_Text segment_:
* * *
At the Argosy Cafe, Betsy takes the orders, and Pam prepares the meals.
I was sitting on one of the high chairs, and I heard Betsy trying to take an order from a couple of customers. Obviously the menu in the Argosy wasn’t vegan enough for them.
Betsy, seeing no purchases there, suggested that they could go to the Whyld Ass Cafe.
Pam, the owner, shook her head. She looked at me and mumbled: “Do you want a job?”
Later I overheard Pam say to Betsy, “Tell me about that conversation.” Betsy knew immediately which conversation Pam was speaking about.
They weren’t going to buy anything. Why not make them happy tourists?
I went to get the Sunday papers at the Circle K. Frank, the checkout guy, was involved in a religious discussion with a local preacher man. While I waited for Frank to check me out, another guy walked in to buy beer. He was wearing a baseball cap embossed with the words “Electricians” and “Brotherhood”.
Beer Buyer: [Addressing the preacher man in a loud, but non-threatening voice] I am a member of the Electricians Brotherhood of New Mexico. How about you?
Preacher: I am a member of the brotherhood of Jesus Christ.
Beer Buyer: Yeah, I was at a tent meeting once. We all burned our underwear, but each of us got a new pair.
A young woman was walking down the street, and carrying on a conversation with a young man who was about three steps behind her. He was dressed in a Dr. Suess-like outfit.
He said, “If I hear you say, ‘my ass hurts’, one more time, I’m going to send you to a podiatrist.”
* * *
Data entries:

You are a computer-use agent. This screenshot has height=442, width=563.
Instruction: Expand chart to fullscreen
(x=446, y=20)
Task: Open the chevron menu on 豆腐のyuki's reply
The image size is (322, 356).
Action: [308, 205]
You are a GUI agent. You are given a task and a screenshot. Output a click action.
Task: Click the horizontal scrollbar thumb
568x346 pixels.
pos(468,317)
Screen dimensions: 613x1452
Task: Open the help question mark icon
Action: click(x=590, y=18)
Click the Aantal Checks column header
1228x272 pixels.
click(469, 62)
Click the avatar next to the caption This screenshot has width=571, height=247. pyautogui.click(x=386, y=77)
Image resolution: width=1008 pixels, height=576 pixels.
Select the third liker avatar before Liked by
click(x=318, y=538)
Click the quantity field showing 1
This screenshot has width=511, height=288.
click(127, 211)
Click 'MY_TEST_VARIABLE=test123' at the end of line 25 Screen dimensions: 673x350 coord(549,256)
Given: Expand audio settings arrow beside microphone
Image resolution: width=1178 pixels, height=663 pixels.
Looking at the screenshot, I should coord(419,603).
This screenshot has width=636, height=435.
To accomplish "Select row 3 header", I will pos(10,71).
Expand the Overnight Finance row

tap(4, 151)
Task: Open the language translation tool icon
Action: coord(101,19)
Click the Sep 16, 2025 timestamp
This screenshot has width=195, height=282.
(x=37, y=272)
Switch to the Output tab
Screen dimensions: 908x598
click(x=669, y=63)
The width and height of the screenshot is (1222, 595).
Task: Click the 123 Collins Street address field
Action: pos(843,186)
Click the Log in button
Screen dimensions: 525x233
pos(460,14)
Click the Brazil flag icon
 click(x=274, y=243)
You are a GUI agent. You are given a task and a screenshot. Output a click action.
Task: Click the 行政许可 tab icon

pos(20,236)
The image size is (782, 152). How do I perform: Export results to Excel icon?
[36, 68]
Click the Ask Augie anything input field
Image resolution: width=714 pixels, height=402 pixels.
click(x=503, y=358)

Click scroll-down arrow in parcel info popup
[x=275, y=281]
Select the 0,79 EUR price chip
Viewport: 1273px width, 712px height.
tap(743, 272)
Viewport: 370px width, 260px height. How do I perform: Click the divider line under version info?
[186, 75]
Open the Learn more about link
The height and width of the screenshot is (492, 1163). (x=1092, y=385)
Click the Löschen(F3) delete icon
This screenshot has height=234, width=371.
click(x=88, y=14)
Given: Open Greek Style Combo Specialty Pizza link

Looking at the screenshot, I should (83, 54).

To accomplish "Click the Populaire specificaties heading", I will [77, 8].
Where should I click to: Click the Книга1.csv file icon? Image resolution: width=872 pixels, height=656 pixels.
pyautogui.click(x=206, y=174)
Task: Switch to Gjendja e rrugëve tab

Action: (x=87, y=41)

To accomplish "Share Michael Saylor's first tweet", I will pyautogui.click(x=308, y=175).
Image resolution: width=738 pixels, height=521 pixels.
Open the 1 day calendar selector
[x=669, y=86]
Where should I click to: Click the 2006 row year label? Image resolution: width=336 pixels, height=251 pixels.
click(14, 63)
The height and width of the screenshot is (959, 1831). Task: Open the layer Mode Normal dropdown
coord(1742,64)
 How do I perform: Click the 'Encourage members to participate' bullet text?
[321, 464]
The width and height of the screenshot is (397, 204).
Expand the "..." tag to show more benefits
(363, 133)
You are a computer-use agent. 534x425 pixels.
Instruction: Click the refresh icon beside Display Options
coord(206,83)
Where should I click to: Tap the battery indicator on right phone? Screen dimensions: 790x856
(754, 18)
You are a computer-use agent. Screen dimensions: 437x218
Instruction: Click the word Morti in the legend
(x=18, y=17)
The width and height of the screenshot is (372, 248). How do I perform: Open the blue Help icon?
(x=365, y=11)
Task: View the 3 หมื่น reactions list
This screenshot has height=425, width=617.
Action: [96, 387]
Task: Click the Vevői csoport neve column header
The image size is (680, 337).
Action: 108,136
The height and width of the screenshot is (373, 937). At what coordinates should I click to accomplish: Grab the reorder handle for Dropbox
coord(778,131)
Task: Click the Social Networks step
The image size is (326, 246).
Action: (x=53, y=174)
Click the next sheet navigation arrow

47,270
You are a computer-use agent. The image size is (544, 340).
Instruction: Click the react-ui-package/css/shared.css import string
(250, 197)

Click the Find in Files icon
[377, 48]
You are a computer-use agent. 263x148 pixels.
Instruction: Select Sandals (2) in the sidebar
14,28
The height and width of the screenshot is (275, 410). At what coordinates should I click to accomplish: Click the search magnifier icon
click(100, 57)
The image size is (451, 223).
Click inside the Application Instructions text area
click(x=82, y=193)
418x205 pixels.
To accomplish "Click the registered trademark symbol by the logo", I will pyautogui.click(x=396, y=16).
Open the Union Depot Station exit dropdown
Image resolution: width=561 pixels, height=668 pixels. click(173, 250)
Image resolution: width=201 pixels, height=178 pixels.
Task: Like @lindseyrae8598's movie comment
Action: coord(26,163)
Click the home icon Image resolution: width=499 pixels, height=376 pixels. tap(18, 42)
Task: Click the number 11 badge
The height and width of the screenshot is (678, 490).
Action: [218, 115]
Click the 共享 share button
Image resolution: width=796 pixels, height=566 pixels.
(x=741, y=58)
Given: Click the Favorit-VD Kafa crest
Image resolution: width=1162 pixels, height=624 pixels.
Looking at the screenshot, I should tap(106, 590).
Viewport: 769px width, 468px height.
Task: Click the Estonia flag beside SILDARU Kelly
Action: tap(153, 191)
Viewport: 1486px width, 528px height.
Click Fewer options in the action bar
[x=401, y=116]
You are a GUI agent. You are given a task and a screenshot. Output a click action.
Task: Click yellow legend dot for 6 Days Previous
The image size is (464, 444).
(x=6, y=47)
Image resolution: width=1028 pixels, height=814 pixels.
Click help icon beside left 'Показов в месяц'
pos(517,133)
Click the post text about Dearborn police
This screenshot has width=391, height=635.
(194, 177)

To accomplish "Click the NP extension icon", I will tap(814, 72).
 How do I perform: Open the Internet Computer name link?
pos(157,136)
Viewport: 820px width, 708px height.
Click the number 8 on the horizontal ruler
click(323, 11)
* * *
_Work item_: Summarize the anecdotes in three sentences.

_Completed exercise_: At the Argosy Cafe, Betsy suggested that two customers who found the menu not vegan enough go to the Whyld Ass Cafe instead, prompting Pam, the owner, to shake her head and ask the narrator, "Do you want a job?", though Betsy reasoned that the pair weren't going to buy anything anyway. At the Circle K, a beer buyer wearing an Electricians Brotherhood cap responded to a preacher who claimed membership in the brotherhood of Jesus Christ by joking about a tent meeting where everyone burned their underwear and got a new pair. On the street, a costumed young man walking behind a young woman told her that if she said "my ass hurts" one more time, he would send her to a podiatrist.